What you will do = Starting at the line containing "Dawid0806 (197, 604)" and ending at the line containing "Previous (147, 2102)", write out every line of the entries again, including lines with no coordinates. Add 70 to each coordinate number in the answers and leave all other numbers unchanged.

##########

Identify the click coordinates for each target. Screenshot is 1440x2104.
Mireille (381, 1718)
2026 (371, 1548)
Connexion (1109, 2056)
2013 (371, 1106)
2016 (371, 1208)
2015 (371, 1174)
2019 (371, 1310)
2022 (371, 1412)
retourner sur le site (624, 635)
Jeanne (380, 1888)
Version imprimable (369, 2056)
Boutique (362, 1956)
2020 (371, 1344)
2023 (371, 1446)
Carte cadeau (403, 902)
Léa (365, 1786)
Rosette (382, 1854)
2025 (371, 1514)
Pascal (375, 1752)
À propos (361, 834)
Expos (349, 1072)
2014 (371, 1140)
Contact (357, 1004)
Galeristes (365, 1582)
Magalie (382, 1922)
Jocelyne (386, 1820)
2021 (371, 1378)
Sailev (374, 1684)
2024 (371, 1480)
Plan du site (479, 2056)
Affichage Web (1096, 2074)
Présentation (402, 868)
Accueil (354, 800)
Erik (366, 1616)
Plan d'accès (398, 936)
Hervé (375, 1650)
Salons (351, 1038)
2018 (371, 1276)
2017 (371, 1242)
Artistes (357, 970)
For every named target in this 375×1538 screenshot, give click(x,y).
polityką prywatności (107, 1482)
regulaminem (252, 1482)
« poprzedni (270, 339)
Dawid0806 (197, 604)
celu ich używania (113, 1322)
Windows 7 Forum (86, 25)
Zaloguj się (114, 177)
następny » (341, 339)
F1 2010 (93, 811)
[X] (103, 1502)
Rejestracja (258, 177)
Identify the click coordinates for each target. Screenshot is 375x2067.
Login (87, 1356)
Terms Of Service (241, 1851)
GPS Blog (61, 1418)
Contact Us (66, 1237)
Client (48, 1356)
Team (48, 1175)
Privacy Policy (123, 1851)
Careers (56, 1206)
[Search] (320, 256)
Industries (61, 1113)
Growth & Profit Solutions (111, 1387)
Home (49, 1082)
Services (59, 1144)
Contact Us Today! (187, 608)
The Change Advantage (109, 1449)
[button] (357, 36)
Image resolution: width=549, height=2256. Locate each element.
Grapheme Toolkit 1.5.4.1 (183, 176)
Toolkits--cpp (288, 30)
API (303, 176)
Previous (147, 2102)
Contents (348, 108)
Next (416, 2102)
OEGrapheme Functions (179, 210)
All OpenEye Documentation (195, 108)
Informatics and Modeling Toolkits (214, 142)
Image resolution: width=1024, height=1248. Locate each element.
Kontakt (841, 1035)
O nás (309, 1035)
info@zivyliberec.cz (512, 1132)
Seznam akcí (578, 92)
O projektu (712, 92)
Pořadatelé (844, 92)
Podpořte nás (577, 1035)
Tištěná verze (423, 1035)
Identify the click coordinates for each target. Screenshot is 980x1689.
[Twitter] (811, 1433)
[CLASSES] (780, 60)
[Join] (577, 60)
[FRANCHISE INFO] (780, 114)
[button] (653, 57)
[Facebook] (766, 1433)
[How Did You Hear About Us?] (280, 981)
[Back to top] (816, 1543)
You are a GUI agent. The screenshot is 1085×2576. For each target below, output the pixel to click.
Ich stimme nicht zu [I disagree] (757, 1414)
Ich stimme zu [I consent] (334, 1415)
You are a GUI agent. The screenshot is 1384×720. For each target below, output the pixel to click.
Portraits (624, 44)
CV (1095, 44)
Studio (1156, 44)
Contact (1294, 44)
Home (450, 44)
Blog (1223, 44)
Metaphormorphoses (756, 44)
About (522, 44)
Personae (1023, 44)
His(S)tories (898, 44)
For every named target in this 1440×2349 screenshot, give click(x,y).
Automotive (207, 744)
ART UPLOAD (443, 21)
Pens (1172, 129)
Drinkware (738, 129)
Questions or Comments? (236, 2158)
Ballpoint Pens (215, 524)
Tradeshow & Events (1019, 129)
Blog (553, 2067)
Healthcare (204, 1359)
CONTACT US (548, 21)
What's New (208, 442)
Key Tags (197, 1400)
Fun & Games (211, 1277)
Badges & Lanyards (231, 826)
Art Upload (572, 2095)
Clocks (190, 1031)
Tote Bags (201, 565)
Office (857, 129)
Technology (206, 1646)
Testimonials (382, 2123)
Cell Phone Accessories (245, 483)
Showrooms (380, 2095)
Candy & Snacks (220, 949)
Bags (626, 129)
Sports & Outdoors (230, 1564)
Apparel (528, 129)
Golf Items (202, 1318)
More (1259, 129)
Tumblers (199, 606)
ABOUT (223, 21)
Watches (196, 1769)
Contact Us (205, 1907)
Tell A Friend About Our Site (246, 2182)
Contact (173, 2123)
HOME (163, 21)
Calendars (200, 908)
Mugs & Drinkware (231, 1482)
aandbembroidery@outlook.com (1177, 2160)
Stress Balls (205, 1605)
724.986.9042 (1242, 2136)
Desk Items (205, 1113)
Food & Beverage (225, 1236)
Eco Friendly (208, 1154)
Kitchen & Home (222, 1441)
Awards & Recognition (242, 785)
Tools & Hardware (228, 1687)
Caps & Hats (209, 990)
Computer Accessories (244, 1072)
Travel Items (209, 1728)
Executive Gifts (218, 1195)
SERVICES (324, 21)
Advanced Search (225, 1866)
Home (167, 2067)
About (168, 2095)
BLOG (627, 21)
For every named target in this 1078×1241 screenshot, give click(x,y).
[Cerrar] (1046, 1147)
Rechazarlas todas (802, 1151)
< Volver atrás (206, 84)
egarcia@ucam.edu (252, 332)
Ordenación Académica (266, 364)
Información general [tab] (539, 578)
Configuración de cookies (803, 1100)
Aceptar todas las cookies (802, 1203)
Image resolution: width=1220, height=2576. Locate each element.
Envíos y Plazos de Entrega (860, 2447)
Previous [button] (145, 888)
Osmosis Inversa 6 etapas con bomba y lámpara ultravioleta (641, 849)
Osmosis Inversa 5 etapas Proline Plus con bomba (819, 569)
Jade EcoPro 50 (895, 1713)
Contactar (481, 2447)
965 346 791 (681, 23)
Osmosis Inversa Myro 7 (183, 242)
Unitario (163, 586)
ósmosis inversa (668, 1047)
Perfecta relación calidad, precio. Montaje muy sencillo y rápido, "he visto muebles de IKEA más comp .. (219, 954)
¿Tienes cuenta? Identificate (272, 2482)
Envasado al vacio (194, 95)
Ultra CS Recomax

##########

Exercise result =
Dawid0806 (267, 674)
celu ich używania (183, 1392)
Windows 7 Forum (156, 95)
Zaloguj się (184, 247)
następny » (411, 409)
F1 2010 (163, 881)
[X] (173, 1572)
Rejestracja (328, 247)
Identify the click coordinates for each target. Screenshot is 375x2067.
Login (157, 1426)
Terms Of Service (311, 1921)
GPS Blog (131, 1488)
Contact Us (136, 1307)
Client (118, 1426)
Team (118, 1245)
Privacy Policy (193, 1921)
Careers (126, 1276)
[Search] (390, 326)
Industries (131, 1183)
Growth & Profit Solutions (181, 1457)
Home (119, 1152)
Services (129, 1214)
Contact Us Today! (257, 678)
The Change Advantage (179, 1519)
[button] (427, 106)
Image resolution: width=549, height=2256. Locate each element.
Grapheme Toolkit 1.5.4.1 (253, 246)
Toolkits--cpp (358, 100)
API (373, 246)
Previous (217, 2172)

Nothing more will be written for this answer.